I have done so by opening an in-app browser and going to the API, I have NOT user the Auth0.Swift or Lock.Swift libraries. Instead I have implemented it in mostly C# with Unity and using the advice given here and in the RFC standard https://auth0.com/docs/flows/guides/mobile-login-flow/add-login-using-mobile-login-flow.
Facebook and Auth0 allow me to login fine
When I try Google login, I’m met with a 403 error: disallowed_useragent
Their documentation then goes on to suggest they do not approve of in-app browsers signing in with Google Id’s because it doesn’t take advantage of the native browsers cookies or other memory which might already have the user identity (from logging into another google service).
I’m not sure that’s actually true, from what I’ve seen on iOS, an in-app browser does essentially have access to the same native session data as the full Safari App, so I’m not sure what they’re talking about.
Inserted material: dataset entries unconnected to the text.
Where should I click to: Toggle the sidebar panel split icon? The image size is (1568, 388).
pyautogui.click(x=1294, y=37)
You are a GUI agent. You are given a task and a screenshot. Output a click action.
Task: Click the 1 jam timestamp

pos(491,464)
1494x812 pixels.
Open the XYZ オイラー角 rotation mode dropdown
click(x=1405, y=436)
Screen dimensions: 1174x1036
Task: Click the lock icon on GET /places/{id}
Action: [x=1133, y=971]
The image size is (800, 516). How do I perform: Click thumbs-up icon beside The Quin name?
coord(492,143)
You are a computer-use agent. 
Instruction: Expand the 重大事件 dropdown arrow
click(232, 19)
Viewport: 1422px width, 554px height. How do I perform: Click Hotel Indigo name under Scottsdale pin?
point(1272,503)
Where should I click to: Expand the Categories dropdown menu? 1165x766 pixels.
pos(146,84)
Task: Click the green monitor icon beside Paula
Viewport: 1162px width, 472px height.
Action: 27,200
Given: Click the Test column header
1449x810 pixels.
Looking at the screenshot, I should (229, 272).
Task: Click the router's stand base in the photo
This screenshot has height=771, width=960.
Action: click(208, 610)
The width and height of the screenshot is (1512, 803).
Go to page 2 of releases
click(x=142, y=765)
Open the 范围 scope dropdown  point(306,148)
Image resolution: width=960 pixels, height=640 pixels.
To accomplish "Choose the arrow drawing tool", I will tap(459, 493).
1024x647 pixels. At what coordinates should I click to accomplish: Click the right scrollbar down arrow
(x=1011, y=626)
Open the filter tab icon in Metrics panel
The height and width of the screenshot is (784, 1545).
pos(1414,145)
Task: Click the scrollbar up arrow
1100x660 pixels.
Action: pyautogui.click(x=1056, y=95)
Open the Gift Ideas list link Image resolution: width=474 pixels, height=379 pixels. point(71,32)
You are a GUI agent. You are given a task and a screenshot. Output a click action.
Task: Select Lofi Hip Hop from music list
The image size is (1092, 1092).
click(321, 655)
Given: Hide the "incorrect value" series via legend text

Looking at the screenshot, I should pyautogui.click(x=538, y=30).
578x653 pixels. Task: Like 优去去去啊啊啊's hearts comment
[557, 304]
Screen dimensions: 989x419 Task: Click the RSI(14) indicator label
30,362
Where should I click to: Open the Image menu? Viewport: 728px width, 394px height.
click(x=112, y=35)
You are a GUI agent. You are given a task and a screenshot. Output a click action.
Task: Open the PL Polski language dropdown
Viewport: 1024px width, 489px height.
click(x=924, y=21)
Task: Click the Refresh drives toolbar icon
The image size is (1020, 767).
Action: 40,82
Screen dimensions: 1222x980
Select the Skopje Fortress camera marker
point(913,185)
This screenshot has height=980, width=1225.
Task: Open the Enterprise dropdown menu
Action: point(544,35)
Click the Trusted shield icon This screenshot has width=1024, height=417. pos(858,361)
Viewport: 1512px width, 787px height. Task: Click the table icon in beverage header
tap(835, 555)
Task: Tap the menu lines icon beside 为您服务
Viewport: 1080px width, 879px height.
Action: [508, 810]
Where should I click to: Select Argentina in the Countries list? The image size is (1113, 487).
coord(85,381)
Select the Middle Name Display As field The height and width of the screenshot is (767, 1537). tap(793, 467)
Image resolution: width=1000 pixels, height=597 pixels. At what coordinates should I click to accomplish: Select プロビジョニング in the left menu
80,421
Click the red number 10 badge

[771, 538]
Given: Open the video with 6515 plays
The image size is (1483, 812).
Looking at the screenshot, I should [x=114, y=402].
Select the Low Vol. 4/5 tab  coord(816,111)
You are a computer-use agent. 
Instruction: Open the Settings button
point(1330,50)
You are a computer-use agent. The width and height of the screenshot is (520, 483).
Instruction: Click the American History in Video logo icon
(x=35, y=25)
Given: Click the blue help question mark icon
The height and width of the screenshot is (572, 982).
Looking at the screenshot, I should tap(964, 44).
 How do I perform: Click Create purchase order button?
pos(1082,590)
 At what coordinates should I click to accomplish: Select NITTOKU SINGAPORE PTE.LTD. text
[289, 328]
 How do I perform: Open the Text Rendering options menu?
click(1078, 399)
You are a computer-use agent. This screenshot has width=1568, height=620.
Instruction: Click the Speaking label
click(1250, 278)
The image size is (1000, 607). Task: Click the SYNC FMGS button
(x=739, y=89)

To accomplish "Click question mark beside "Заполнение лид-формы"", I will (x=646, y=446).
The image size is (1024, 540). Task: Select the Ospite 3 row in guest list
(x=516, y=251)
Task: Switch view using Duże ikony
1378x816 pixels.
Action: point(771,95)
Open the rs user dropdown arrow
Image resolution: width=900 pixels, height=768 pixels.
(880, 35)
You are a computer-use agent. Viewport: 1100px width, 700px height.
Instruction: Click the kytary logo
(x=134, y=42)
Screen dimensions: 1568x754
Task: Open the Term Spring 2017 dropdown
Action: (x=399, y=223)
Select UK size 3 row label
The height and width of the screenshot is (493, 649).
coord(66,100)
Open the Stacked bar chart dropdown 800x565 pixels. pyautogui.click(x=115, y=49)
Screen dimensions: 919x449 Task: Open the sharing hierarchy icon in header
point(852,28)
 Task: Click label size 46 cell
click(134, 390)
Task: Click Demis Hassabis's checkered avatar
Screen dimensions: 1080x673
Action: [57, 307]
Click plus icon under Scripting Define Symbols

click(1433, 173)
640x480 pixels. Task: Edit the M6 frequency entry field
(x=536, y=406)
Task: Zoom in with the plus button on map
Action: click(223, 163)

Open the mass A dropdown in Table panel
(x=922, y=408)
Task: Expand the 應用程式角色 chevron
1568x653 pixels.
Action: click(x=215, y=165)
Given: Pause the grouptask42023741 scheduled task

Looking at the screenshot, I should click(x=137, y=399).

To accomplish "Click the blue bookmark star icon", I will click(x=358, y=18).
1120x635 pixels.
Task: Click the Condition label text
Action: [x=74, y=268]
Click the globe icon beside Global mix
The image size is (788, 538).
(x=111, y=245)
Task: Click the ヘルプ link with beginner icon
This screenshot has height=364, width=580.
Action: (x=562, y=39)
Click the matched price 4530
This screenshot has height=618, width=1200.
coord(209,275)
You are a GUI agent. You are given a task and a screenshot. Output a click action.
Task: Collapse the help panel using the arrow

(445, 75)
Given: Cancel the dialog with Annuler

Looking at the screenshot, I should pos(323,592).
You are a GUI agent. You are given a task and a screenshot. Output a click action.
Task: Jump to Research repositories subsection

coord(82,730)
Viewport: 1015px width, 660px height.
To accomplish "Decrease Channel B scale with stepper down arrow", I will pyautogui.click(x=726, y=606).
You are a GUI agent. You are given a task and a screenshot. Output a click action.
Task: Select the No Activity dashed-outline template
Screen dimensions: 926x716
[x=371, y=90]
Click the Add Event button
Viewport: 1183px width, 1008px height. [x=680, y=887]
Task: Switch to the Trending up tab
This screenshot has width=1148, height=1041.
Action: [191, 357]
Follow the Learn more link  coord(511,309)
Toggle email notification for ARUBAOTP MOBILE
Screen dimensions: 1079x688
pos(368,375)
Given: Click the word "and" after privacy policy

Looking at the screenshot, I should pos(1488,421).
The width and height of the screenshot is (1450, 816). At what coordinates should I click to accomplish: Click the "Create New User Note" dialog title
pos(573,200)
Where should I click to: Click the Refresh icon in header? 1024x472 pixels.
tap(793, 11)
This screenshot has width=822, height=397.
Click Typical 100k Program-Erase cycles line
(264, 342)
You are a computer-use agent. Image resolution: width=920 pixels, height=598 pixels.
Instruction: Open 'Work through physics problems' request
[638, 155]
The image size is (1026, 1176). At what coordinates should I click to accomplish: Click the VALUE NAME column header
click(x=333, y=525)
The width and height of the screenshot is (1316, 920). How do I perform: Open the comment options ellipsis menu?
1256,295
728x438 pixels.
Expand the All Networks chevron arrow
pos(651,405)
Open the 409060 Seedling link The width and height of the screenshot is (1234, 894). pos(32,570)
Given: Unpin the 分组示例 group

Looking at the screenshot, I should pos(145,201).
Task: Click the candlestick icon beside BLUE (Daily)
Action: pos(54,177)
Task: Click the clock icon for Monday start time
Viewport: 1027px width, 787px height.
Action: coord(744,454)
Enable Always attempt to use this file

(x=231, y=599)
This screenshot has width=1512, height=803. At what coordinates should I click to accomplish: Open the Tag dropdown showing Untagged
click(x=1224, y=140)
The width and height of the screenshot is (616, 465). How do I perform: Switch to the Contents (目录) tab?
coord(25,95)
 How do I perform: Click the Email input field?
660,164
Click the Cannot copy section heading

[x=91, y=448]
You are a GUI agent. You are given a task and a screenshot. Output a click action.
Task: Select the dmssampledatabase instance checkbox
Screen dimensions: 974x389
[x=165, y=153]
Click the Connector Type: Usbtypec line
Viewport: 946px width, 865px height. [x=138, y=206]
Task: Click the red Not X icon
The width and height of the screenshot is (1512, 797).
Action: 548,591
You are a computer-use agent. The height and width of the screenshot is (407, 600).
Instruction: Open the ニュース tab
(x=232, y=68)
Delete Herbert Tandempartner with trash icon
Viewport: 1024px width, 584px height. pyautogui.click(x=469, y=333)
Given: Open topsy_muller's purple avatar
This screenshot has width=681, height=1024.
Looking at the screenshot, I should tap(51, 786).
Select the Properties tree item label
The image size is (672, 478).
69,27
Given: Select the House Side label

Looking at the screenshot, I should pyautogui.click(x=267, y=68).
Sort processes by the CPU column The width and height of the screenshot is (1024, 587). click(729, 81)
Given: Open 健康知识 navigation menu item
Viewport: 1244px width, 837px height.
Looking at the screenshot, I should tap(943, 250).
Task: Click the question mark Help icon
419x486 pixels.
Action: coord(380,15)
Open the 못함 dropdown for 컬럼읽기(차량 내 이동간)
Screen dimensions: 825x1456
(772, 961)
Anyway. I can see that your Auth0.Swift Sample does actually open an in-app browser, then even can login with Google!
How have you circumvented Googles disallowed_useragent error in the Swift sample? https://github.com/auth0/auth0-ios-swift-sample
I think this is pertinent information which should be added to your Native PKCE login flow documentation because I did not know the user agent would be particularly important for the PKCE flow.